## Reading text:
────────────────────

The fact that this has almost 200 notes is ridiculous…

Good DM Dan - four years and 55,000 notes later!

I made this image macro meme back in 2012. 

Here’s the original image. That’s me running 4e D&D Encounters. I used to have a really amateur web series for it. Some of it is pretty good. Some of it is ridiculous.

I have done all of the above things in the meme in real life. Multiple times even. Some of these things are good practices, someone of them are kinda questionable now that I have four more years of DM experience. Let’s run through them:

1. “Game starts at 6pm. Sets up an hour early”

This is still decent advice. Game prep is important, especially when you’re running public play pre-written adventures. As a grown ass adult though, I recognize that an extra hour of free time beforehand can be tough to come by.

2. “Lends dice and minis. ‘First time playing? No, you keep ‘em’”

Over the two years of playing D&D Encounters, I probably gave away about $200 CAD worth of dice and minis. It put a dent in my wallet, sure, but knowing that a lot of those first timers are still playing (and running) TRPGs today makes me really happy. 

3. “ ‘I should get a bonus to sneaking because I put sponges on my feet’ Seems legit”

Yeah. Seems legit. Good DM advice: reward player creativity and solving problems using their human imaginations, instead of always falling back on the rules/mechanics of the game.

4. “Player spills Coke on irreplaceable homemade map. ‘No problem, let’s say that’s a new lake’”

This has happened multiple times. It sucks. I’m pretty chill tho, so long as people apologize and clean up the mess. 

5. “Player fails final death save. ‘Pretty sure that’s jack dice’”

This is bad advice. 

It’s bad because player character death is an important aspect of the game. No character, or person, is immune to death by random chance. Fudging die rolls when it comes to character death is something I’m against. Characters die. It sucks, but it happens. 

That said, and this is my marshmallow DM side coming out, maybe every player gets a death mulligan. One, and only one per campaign. Cuz…y’know…dying sucks.  

6. “Players skip over all the plot points and hooks. Isn’t bothered”

If your game is ultimately about a story that you, the dungeon master, want to tell, it’s probably a shitty game.

────────────────────

## Data provided:
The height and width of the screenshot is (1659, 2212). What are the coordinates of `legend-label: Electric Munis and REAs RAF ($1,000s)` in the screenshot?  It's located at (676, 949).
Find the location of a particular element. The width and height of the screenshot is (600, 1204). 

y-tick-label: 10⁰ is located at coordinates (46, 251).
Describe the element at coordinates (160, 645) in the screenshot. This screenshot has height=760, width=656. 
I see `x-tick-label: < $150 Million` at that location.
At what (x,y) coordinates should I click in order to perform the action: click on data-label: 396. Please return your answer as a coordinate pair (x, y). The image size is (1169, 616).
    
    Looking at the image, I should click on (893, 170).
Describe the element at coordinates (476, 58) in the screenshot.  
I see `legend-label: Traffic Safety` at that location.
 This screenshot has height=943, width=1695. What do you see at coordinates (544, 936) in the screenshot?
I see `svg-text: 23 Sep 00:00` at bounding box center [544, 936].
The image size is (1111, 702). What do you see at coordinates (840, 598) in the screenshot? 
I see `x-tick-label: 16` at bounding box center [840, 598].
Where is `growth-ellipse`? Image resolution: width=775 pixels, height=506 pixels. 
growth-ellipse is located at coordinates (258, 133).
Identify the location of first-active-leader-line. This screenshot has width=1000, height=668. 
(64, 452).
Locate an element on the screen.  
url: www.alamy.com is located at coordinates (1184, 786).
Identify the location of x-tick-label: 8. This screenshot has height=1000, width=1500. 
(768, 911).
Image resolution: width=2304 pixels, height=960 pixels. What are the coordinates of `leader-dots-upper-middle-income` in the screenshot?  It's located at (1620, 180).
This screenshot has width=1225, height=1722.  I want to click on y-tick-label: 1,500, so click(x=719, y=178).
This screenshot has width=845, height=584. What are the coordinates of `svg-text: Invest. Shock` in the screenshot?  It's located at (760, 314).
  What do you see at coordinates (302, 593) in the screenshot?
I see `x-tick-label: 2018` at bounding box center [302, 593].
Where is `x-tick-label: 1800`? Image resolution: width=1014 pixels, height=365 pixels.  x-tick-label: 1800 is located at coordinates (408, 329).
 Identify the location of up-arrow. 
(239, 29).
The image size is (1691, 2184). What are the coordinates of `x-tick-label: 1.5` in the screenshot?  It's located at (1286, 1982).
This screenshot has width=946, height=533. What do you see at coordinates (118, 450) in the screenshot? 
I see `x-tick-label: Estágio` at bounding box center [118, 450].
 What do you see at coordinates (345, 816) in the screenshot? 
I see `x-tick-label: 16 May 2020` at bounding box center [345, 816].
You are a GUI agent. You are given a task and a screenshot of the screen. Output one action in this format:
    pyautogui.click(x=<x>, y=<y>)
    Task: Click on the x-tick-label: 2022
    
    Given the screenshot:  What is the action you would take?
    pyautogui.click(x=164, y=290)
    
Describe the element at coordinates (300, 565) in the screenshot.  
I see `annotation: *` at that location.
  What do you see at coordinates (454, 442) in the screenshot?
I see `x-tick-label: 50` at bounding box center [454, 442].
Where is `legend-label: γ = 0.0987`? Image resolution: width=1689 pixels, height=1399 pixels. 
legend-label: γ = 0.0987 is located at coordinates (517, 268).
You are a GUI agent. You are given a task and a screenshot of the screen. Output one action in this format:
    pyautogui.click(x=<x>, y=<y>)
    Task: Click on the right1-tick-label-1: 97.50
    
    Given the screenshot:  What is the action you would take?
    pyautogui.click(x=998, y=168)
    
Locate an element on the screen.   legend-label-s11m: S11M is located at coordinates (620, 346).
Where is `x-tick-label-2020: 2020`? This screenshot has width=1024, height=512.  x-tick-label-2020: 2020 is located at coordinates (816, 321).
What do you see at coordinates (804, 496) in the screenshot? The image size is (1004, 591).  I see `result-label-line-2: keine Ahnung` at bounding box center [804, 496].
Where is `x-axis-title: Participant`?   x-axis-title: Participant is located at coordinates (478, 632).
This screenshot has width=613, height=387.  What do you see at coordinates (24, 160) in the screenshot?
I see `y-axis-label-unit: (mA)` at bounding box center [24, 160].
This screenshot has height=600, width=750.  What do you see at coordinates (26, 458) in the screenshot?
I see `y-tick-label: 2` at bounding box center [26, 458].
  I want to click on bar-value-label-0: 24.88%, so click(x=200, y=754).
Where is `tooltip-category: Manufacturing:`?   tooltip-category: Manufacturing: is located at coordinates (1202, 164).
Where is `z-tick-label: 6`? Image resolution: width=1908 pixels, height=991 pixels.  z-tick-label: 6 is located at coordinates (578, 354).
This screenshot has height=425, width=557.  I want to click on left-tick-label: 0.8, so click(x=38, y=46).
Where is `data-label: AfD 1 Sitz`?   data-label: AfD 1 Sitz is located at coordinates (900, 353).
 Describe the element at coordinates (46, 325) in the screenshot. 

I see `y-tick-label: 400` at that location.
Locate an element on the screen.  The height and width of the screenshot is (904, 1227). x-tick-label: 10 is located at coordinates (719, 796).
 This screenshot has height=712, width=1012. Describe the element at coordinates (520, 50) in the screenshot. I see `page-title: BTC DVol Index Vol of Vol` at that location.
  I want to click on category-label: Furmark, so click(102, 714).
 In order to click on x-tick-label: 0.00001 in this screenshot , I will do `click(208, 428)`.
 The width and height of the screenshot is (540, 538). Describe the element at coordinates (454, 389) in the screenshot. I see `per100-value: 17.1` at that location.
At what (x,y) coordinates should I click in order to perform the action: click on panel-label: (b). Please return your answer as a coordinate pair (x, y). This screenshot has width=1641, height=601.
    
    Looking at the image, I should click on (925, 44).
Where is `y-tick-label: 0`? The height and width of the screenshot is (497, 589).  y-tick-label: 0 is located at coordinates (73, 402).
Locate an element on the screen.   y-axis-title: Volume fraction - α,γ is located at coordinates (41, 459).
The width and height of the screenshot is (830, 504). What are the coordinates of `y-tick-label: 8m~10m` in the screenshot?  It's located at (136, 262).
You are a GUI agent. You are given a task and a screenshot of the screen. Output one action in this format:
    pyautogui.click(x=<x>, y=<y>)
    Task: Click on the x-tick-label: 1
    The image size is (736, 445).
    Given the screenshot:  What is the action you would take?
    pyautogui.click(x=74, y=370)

────────────────────

## What this exercise asks:
1 – Put the stretch of records from the line containing "Identify the location of first-active-leader-line." through the line containing "pyautogui.click(x=164, y=290)" into a Markdown table with the columns Row and Line, leaving out blank lines.
2 – Continue the post about the Good DM Dan meme from where it stops.
The records have nothing to do with the text about the Good DM Dan meme.

## Answers in order:
1 –
| Row | Line |
|---|---|
| 1 | Identify the location of first-active-leader-line. This screenshot has width=1000, height=668.  |
| 2 | (64, 452). |
| 3 | Locate an element on the screen.   |
| 4 | url: www.alamy.com is located at coordinates (1184, 786). |
| 5 | Identify the location of x-tick-label: 8. This screenshot has height=1000, width=1500.  |
| 6 | (768, 911). |
| 7 | Image resolution: width=2304 pixels, height=960 pixels. What are the coordinates of `leader-dots-upper-middle-income` in the screenshot?  It's located at (1620, 180). |
| 8 | This screenshot has width=1225, height=1722.  I want to click on y-tick-label: 1,500, so click(x=719, y=178). |
| 9 | This screenshot has width=845, height=584. What are the coordinates of `svg-text: Invest. Shock` in the screenshot?  It's located at (760, 314). |
| 10 |   What do you see at coordinates (302, 593) in the screenshot? |
| 11 | I see `x-tick-label: 2018` at bounding box center [302, 593]. |
| 12 | Where is `x-tick-label: 1800`? Image resolution: width=1014 pixels, height=365 pixels.  x-tick-label: 1800 is located at coordinates (408, 329). |
| 13 |  Identify the location of up-arrow.  |
| 14 | (239, 29). |
| 15 | The image size is (1691, 2184). What are the coordinates of `x-tick-label: 1.5` in the screenshot?  It's located at (1286, 1982). |
| 16 | This screenshot has width=946, height=533. What do you see at coordinates (118, 450) in the screenshot?  |
| 17 | I see `x-tick-label: Estágio` at bounding box center [118, 450]. |
| 18 |  What do you see at coordinates (345, 816) in the screenshot?  |
| 19 | I see `x-tick-label: 16 May 2020` at bounding box center [345, 816]. |
| 20 | You are a GUI agent. You are given a task and a screenshot of the screen. Output one action in this format: |
| 21 |     pyautogui.click(x=<x>, y=<y>) |
| 22 |     Task: Click on the x-tick-label: 2022 |
| 23 |     Given the screenshot:  What is the action you would take? |
| 24 |     pyautogui.click(x=164, y=290) |

2 –
Players, and by extension their characters, have free will and can do whatever they want. This often means they’ll dick around and ignore your carefully constructed plot. Or worse still, they’ll throw a wrench into your plans and totally change or ruin your carefully constructed plot. 

That’s ultimately not a bad thing. I feel like D&D isn’t a game about the DM telling stories, it’s about the group coming away from the table with a story. And that story is likely not going to be like anything you had planned. 

So don’t sweat it. If players don’t take the bait, then the world keeps moving on without their influence, and now they need to contend with what happens after. 

On the off chance that you are bothered, TALK TO YOUR PLAYERS ABOUT IT! Actually tell them “Hey, it kinda sucks for me that you keep ignoring the adventure hooks I give you”. Chances are they’ll start following along. If not, find new players. Life’s too short. 

7. “All players want to do is shop. Lets them”

Spending gold is an important aspect of the game. Otherwise why else give the PC’s treasure (aside from XP)?

If you find this boring, or you don’t feel involved, turn it into an aspect of play. Actually have the players interact with NPC shopkeepers, who have their own quirks, stats, and problems. This way, sometimes going shopping can be a place to pick up adventure hooks, and other times the act of bargaining with a shopkeeper is like a verbal combat encounter. 

Gamify that shit.

I hope this helps. When in doubt, ask yourself “What would Good DM Dan do?”